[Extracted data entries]
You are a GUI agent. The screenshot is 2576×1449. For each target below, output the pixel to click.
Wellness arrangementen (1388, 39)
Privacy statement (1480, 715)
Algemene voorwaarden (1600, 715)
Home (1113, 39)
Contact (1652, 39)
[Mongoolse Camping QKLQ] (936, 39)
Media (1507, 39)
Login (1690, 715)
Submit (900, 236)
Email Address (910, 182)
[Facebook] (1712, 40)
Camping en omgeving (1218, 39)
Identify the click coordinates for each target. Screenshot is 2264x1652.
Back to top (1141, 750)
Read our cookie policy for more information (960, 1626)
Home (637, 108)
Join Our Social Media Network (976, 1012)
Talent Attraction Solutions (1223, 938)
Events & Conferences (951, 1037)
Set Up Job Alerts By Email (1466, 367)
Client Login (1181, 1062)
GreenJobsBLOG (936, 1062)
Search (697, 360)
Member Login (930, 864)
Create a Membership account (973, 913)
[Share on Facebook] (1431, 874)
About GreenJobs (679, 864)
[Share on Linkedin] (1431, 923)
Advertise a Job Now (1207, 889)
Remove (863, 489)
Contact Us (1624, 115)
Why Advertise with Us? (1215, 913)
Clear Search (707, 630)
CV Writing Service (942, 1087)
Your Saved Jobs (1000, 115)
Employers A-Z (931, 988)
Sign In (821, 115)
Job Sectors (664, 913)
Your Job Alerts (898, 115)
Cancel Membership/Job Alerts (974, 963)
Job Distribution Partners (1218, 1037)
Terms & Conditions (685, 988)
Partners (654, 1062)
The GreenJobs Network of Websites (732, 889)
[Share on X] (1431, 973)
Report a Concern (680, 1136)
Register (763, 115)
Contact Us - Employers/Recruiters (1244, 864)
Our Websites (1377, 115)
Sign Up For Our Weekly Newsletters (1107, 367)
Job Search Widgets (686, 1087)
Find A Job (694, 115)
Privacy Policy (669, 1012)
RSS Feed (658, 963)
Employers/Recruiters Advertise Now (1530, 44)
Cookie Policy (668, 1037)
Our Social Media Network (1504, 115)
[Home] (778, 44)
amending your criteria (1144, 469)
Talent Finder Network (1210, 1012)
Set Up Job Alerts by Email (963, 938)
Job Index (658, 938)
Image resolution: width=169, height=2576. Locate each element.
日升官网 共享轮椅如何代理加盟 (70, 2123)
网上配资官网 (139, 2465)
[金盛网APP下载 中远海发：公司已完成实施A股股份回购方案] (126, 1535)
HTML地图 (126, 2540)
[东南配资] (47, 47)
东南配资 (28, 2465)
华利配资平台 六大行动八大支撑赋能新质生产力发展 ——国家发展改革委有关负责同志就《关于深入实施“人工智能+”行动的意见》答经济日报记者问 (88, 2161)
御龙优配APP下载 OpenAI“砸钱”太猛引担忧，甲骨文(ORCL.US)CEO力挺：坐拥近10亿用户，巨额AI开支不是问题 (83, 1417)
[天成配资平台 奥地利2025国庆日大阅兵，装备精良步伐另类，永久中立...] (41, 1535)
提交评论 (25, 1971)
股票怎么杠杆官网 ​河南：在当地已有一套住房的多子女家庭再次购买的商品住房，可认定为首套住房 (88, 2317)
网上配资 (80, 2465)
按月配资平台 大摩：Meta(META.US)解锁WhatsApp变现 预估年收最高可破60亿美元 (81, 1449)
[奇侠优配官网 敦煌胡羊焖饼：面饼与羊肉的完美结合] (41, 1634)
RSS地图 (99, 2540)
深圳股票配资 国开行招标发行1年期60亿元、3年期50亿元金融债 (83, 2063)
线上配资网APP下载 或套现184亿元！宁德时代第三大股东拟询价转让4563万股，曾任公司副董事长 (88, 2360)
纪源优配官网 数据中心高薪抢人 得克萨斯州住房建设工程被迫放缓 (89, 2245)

* PROBLEM TO SOLVE *
Without any change, reproduce the data in full.

* WORKED SOLUTION *
You are a GUI agent. The screenshot is 2576×1449. For each target below, output the pixel to click.
Wellness arrangementen (1388, 39)
Privacy statement (1480, 715)
Algemene voorwaarden (1600, 715)
Home (1113, 39)
Contact (1652, 39)
[Mongoolse Camping QKLQ] (936, 39)
Media (1507, 39)
Login (1690, 715)
Submit (900, 236)
Email Address (910, 182)
[Facebook] (1712, 40)
Camping en omgeving (1218, 39)
Identify the click coordinates for each target. Screenshot is 2264x1652.
Back to top (1141, 750)
Read our cookie policy for more information (960, 1626)
Home (637, 108)
Join Our Social Media Network (976, 1012)
Talent Attraction Solutions (1223, 938)
Events & Conferences (951, 1037)
Set Up Job Alerts By Email (1466, 367)
Client Login (1181, 1062)
GreenJobsBLOG (936, 1062)
Search (697, 360)
Member Login (930, 864)
Create a Membership account (973, 913)
[Share on Facebook] (1431, 874)
About GreenJobs (679, 864)
[Share on Linkedin] (1431, 923)
Advertise a Job Now (1207, 889)
Remove (863, 489)
Contact Us (1624, 115)
Why Advertise with Us? (1215, 913)
Clear Search (707, 630)
CV Writing Service (942, 1087)
Your Saved Jobs (1000, 115)
Employers A-Z (931, 988)
Sign In (821, 115)
Job Sectors (664, 913)
Your Job Alerts (898, 115)
Cancel Membership/Job Alerts (974, 963)
Job Distribution Partners (1218, 1037)
Terms & Conditions (685, 988)
Partners (654, 1062)
The GreenJobs Network of Websites (732, 889)
[Share on X] (1431, 973)
Report a Concern (680, 1136)
Register (763, 115)
Contact Us - Employers/Recruiters (1244, 864)
Our Websites (1377, 115)
Sign Up For Our Weekly Newsletters (1107, 367)
Job Search Widgets (686, 1087)
Find A Job (694, 115)
Privacy Policy (669, 1012)
RSS Feed (658, 963)
Employers/Recruiters Advertise Now (1530, 44)
Cookie Policy (668, 1037)
Our Social Media Network (1504, 115)
[Home] (778, 44)
amending your criteria (1144, 469)
Talent Finder Network (1210, 1012)
Set Up Job Alerts by Email (963, 938)
Job Index (658, 938)
Image resolution: width=169, height=2576. Locate each element.
日升官网 共享轮椅如何代理加盟 (70, 2123)
网上配资官网 (139, 2465)
[金盛网APP下载 中远海发：公司已完成实施A股股份回购方案] (126, 1535)
HTML地图 (126, 2540)
[东南配资] (47, 47)
东南配资 (28, 2465)
华利配资平台 六大行动八大支撑赋能新质生产力发展 ——国家发展改革委有关负责同志就《关于深入实施“人工智能+”行动的意见》答经济日报记者问 (88, 2161)
御龙优配APP下载 OpenAI“砸钱”太猛引担忧，甲骨文(ORCL.US)CEO力挺：坐拥近10亿用户，巨额AI开支不是问题 (83, 1417)
[天成配资平台 奥地利2025国庆日大阅兵，装备精良步伐另类，永久中立...] (41, 1535)
提交评论 (25, 1971)
股票怎么杠杆官网 ​河南：在当地已有一套住房的多子女家庭再次购买的商品住房，可认定为首套住房 (88, 2317)
网上配资 (80, 2465)
按月配资平台 大摩：Meta(META.US)解锁WhatsApp变现 预估年收最高可破60亿美元 (81, 1449)
[奇侠优配官网 敦煌胡羊焖饼：面饼与羊肉的完美结合] (41, 1634)
RSS地图 (99, 2540)
深圳股票配资 国开行招标发行1年期60亿元、3年期50亿元金融债 (83, 2063)
线上配资网APP下载 或套现184亿元！宁德时代第三大股东拟询价转让4563万股，曾任公司副董事长 (88, 2360)
纪源优配官网 数据中心高薪抢人 得克萨斯州住房建设工程被迫放缓 (89, 2245)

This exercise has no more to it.